- _Exercise prompt_: Write out the passage of the tributes to R. D. Ranade below exactly, starting with "On one or two" and going on through "Page-2 & 3.)".

- _Text segment_:
+++

Eternal Tributes


1) Sri Aurobindo’s words of appreciation for Gurudev Ranade’s treatise on Heraclitus.:

Professor R.D.Ranade has recently published a small treatise on the philosophy of Heraclitus. From the paging of the treatise it seems to be an excerpt, but from what there is nothing to tell. It is perhaps too much to hope that it is from a series of essays on philosophers or a history of philosophy by this perfect writer and scholar. At any rate such a work from such a hand would be a priceless gain. For Professor Ranade possesses in a superlative degree the rare gift of easy and yet adequate exposition, but he has more than this, for he can give a fascinating interest to subjects like philology and philosophy which to the ordinary reader seem harsh, dry, difficult and repellent. He joins to a luminous clarity, lucidity, and charm of expression an equal luminousness and just clarity of presentation and that perfect manner in both native to the Greek and French language and mind, but rare in the English tongue. In these seventeen pages he has presented the thought of the old enigmatic Ephesians with a clearness and sufficiency, which leaves us charmed, enlightened and satisfied.

On one or two difficult points I am inclined to differ with the conclusions he adopts. He rejects positively Puffeiderer’s view of Heraclitus as a mystic, which is certainly exaggerated and, as stated, a misconception; but it seems to me that there is behind that misconception a certain truth.
(Sri Aurobindo-“In Heraclitus” Arya Publishing House College Street. Calcutta 1941. Page-2 & 3.)

2) Dr.Rajendra Prasad’s Speech:

At the end of Dr.R.D.Ranade’s lecture on “The sublime in Mystical Experience” at the Rashtrapati Bhavan, New Delhi, on 16th April 1954.

“You have been so far hearing a discourse on a very abstruse subject, and it is Prof.Ranade’s special field of work, in which he has studied not only the old Sanskrit Philosophy, but also the philosophy of the West,and the philosophy that has been taught by people who have practical experience in their own life.

+++

- _Record excerpts_:

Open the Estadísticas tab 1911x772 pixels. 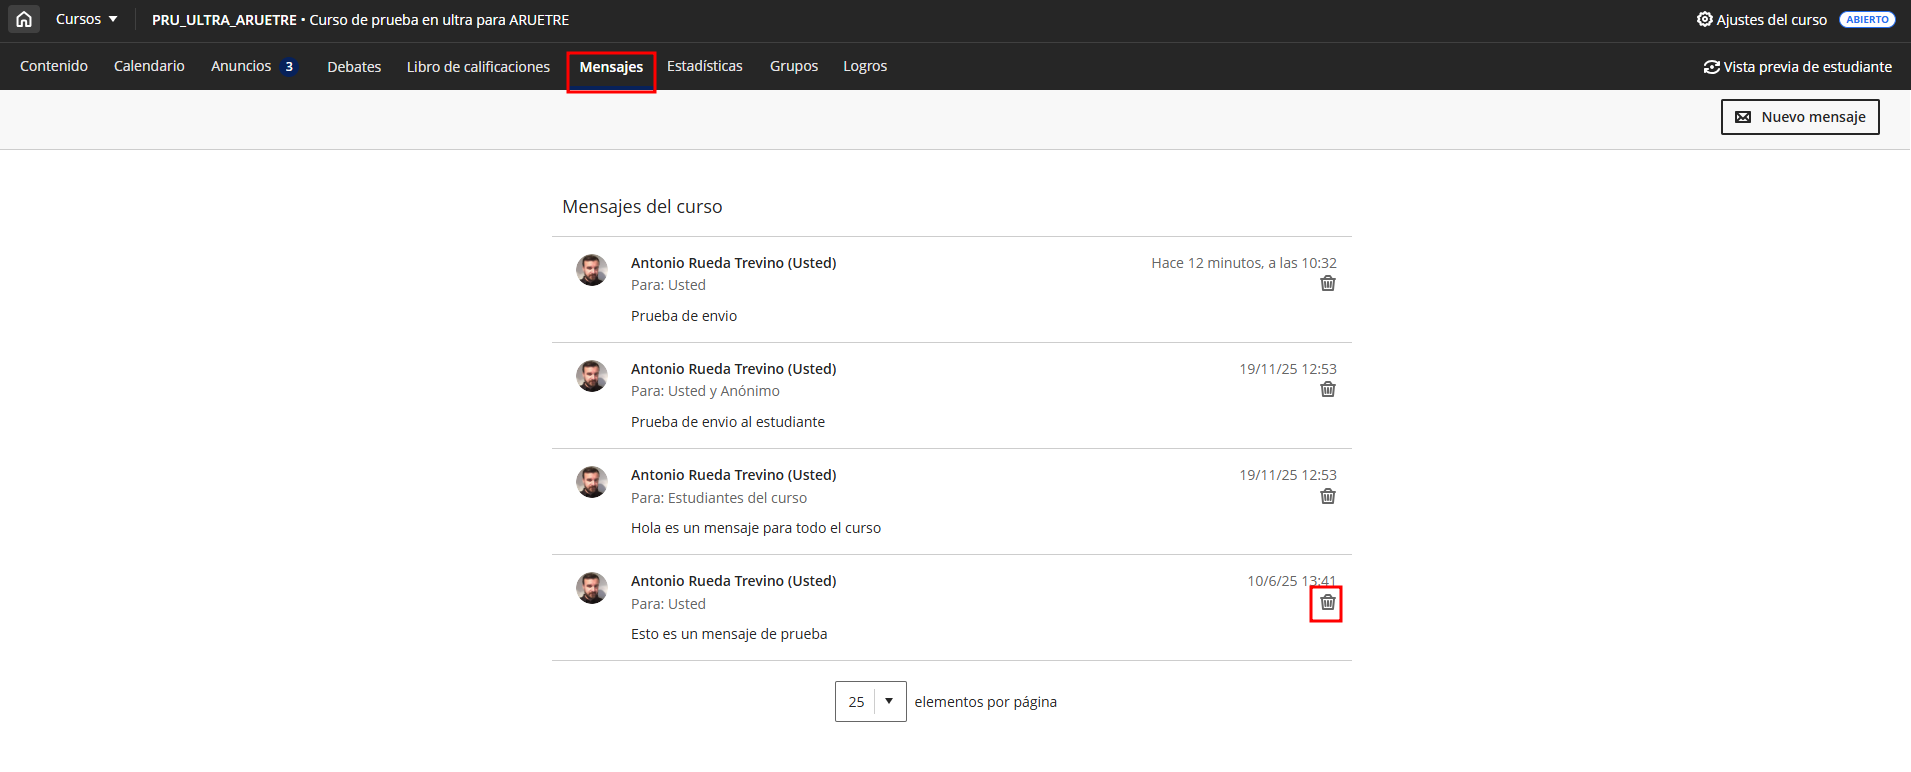[704, 66]
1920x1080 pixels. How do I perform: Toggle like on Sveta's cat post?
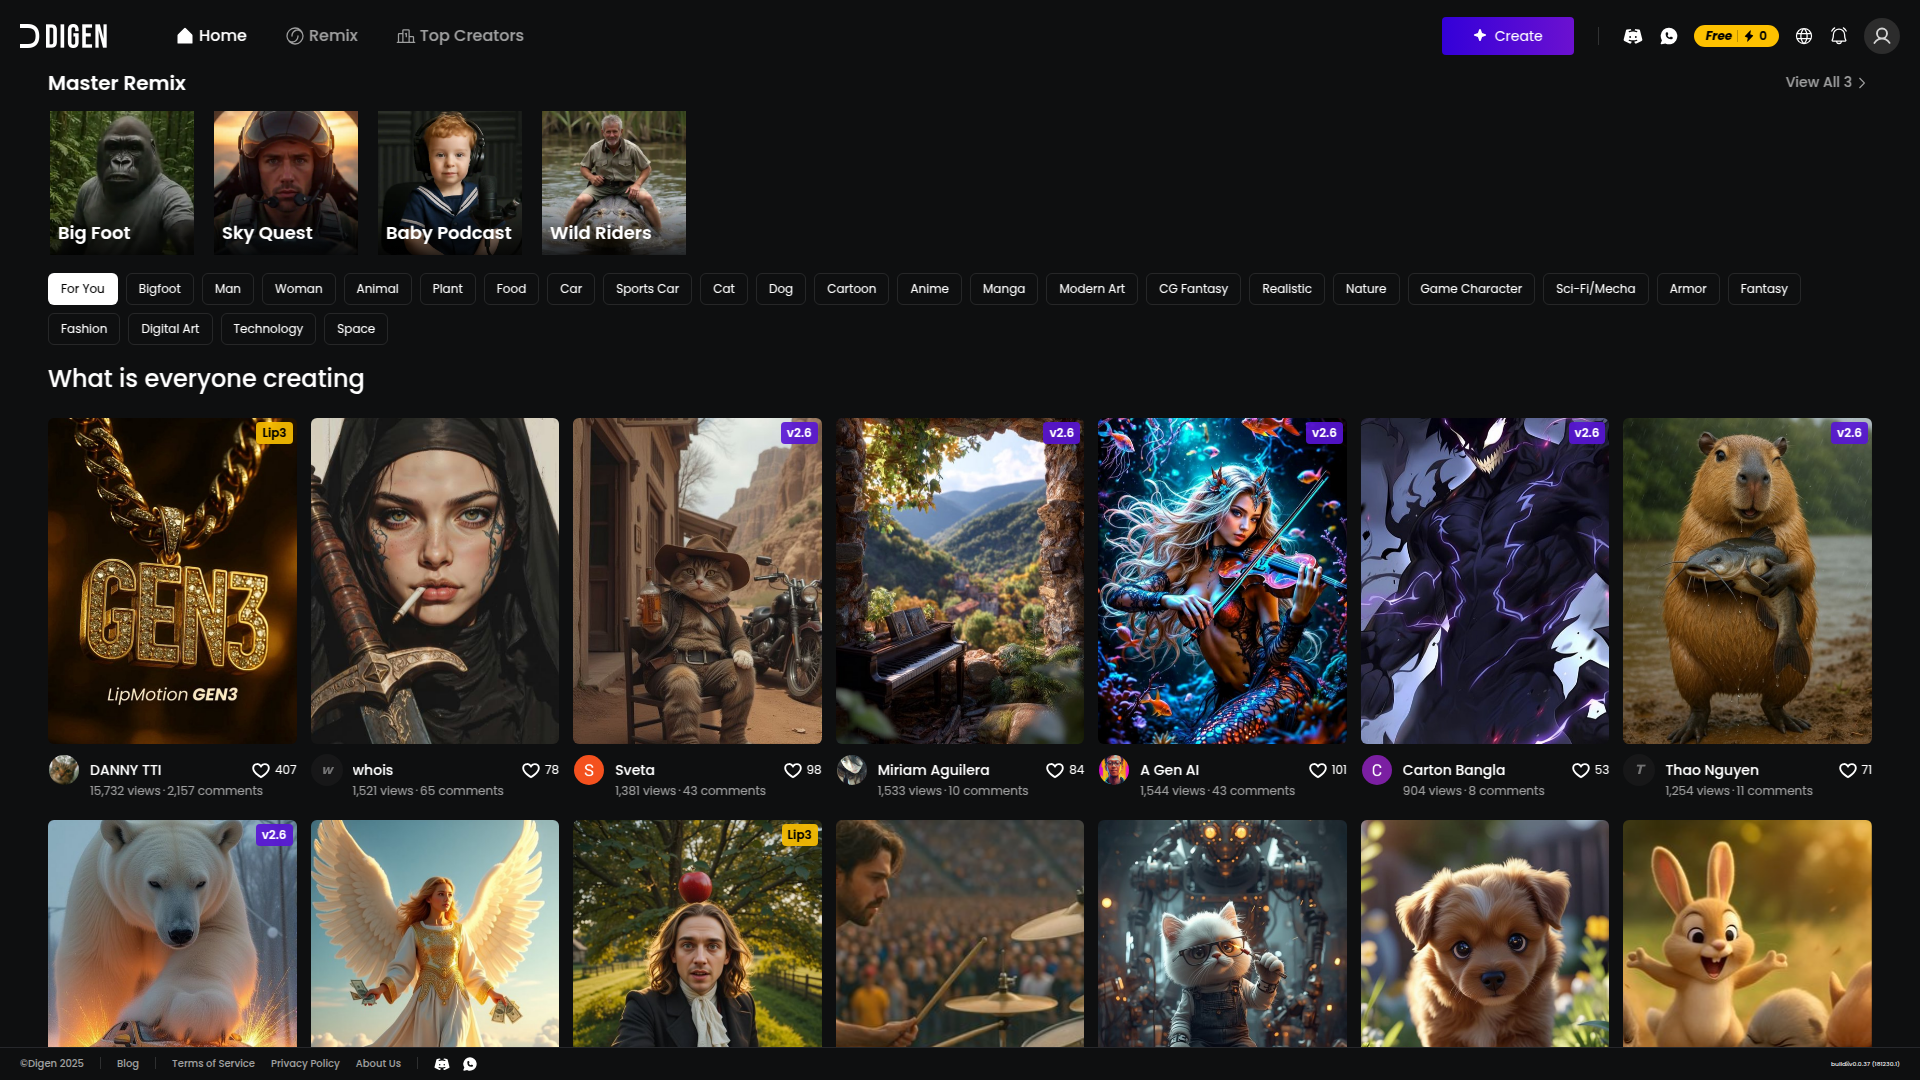pos(793,770)
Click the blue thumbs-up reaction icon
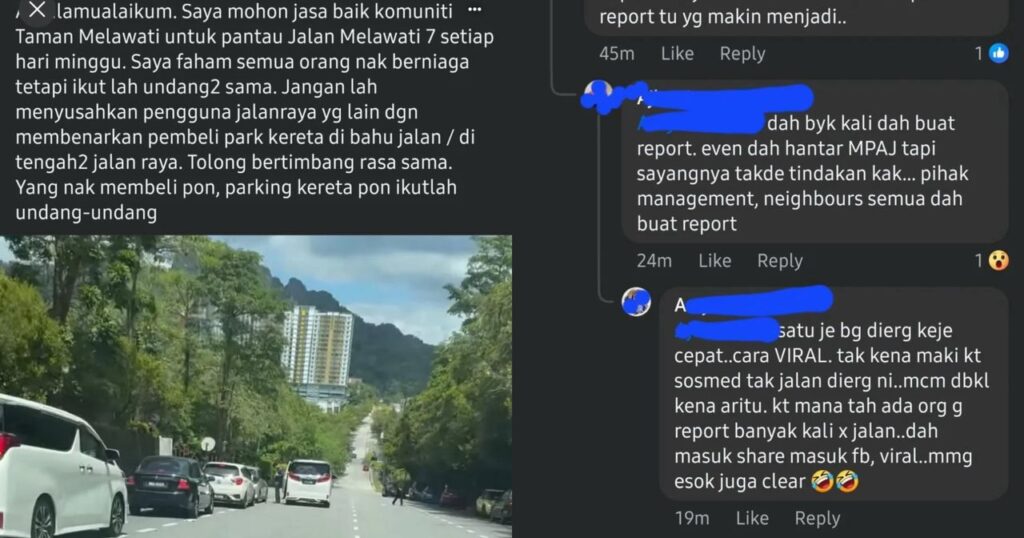 (999, 54)
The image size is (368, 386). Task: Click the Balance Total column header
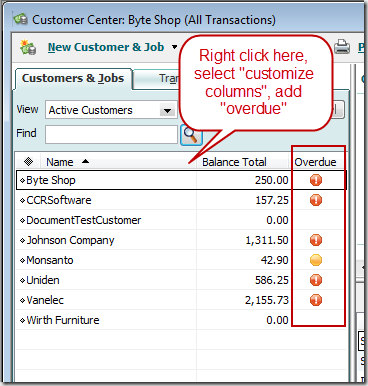[234, 162]
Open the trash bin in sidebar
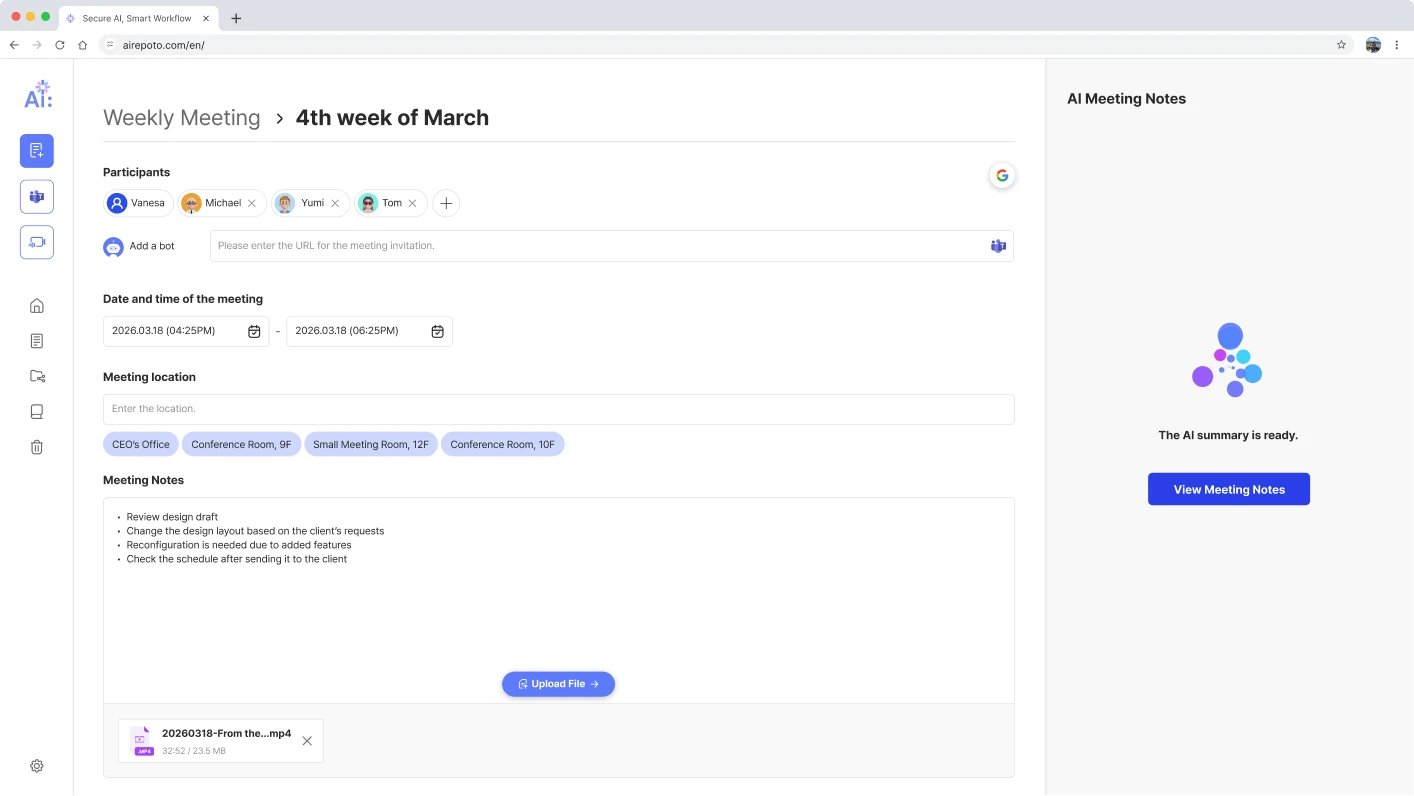The image size is (1414, 796). (x=37, y=447)
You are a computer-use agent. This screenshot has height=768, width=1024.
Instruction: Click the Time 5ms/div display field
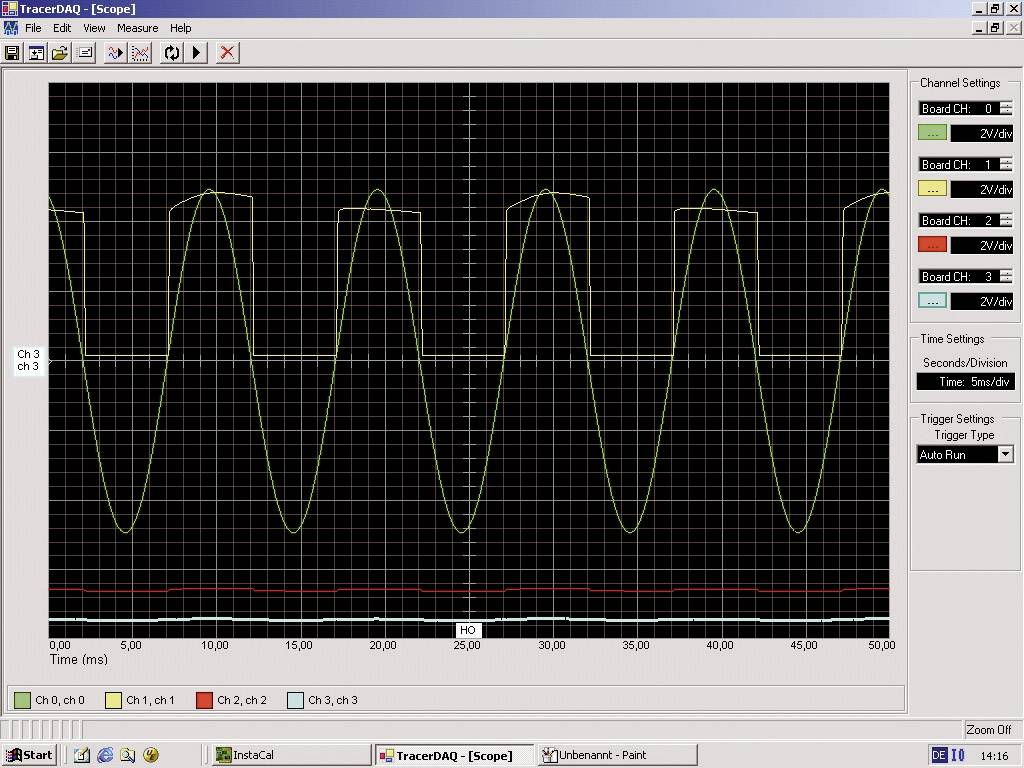pyautogui.click(x=965, y=381)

+++

- _Written answer_:
On one or two difficult points I am inclined to differ with the conclusions he adopts. He rejects positively Puffeiderer’s view of Heraclitus as a mystic, which is certainly exaggerated and, as stated, a misconception; but it seems to me that there is behind that misconception a certain truth.
(Sri Aurobindo-“In Heraclitus” Arya Publishing House College Street. Calcutta 1941. Page-2 & 3.)